-- start of Task input --
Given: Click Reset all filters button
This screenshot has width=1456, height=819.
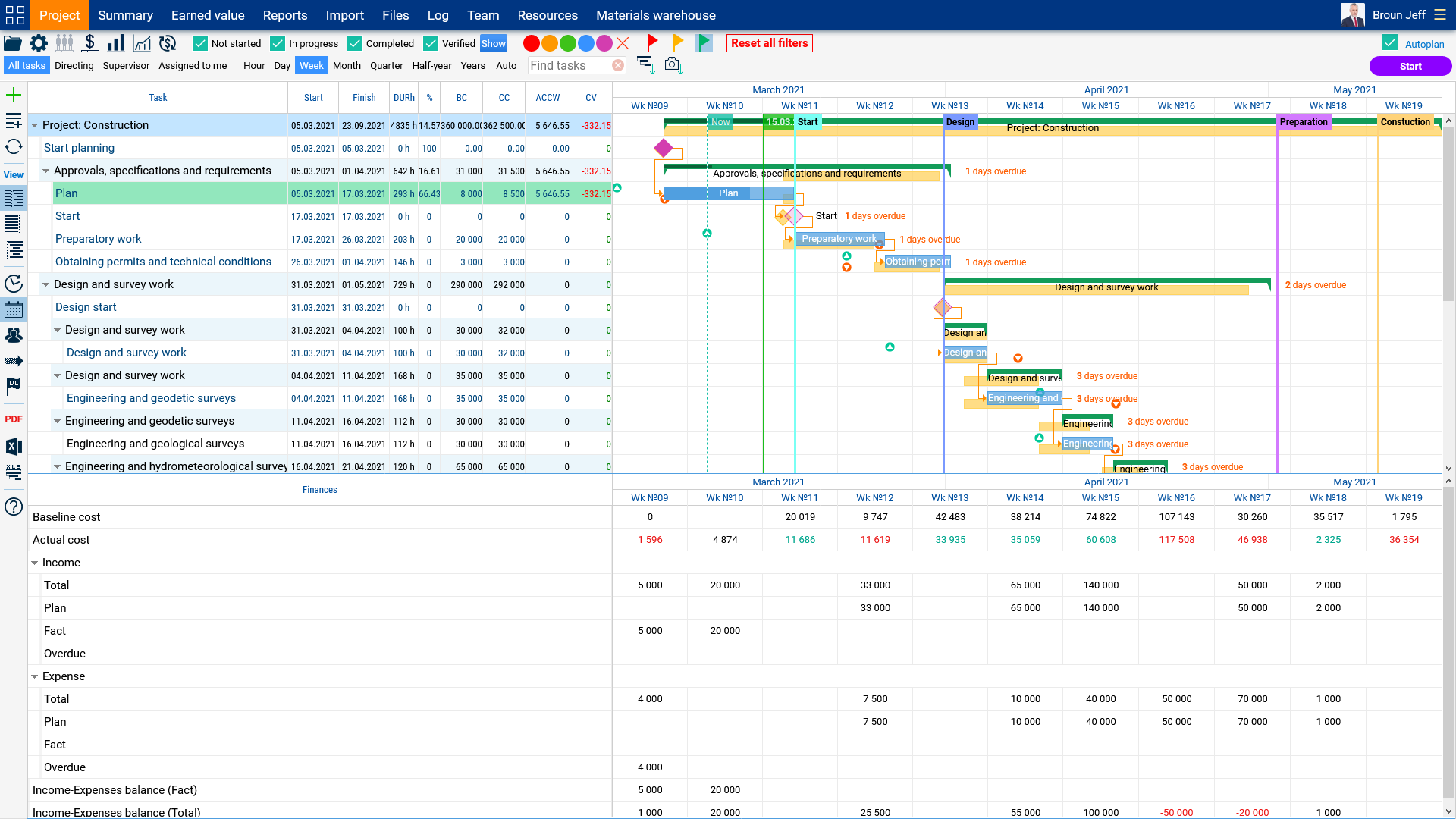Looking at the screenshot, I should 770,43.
-- end of Task input --
-- start of Task input --
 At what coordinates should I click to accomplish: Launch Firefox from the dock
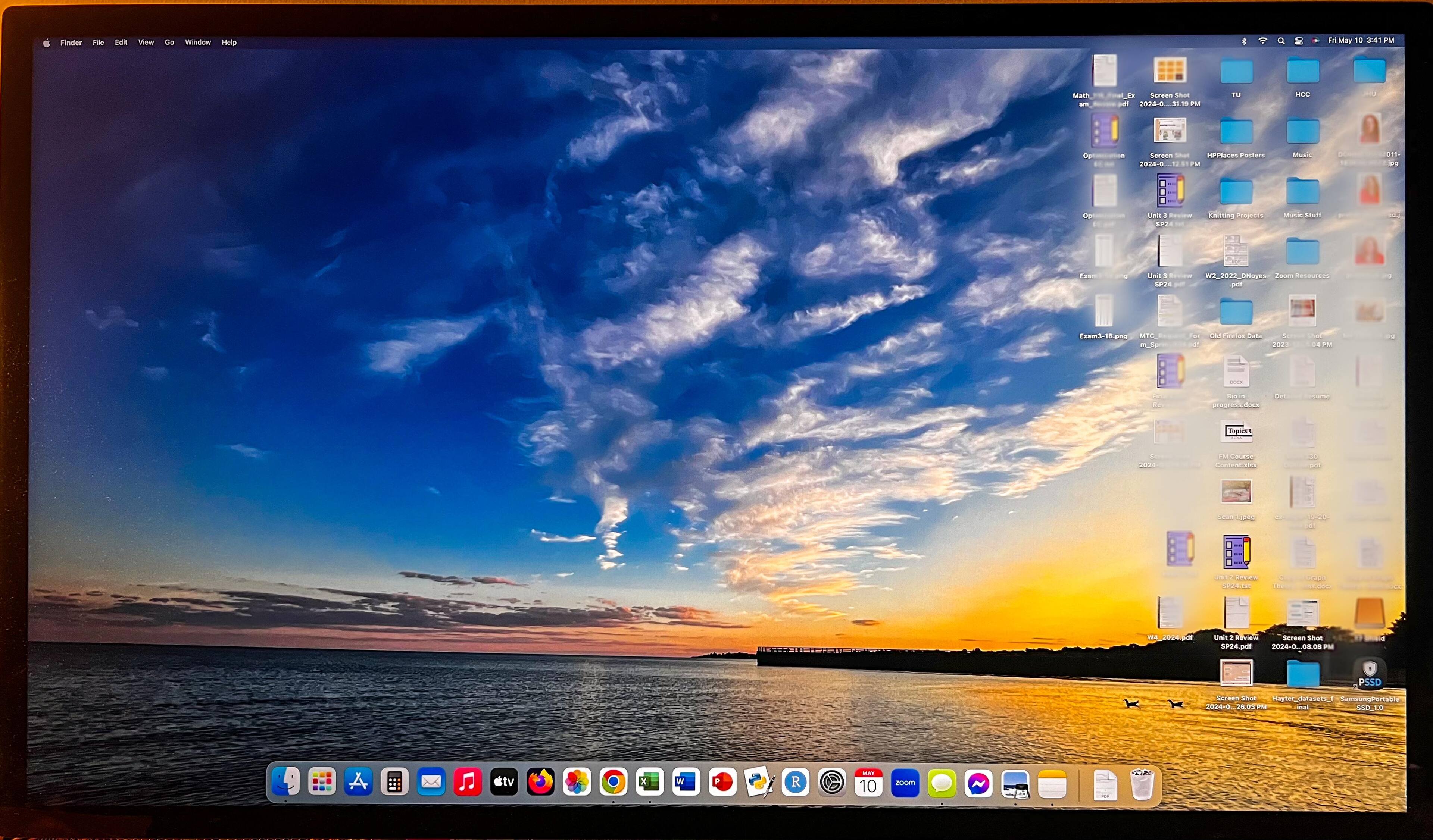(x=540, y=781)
-- end of Task input --
-- start of Task input --
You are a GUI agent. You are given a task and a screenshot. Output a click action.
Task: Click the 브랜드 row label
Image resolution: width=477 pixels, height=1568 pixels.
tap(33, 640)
-- end of Task input --
What to work on. Reproduce the part of the records that opens with the line containing "Given: Click Reset all filters button" and closes with the line containing "Looking at the screenshot, I should 770,43.", switching "Reset all filters" to "Clear all filters" and leaving everything else unchanged. Leave the pictures out of your answer.

Response to the task.
Given: Click Clear all filters button
This screenshot has width=1456, height=819.
Looking at the screenshot, I should 770,43.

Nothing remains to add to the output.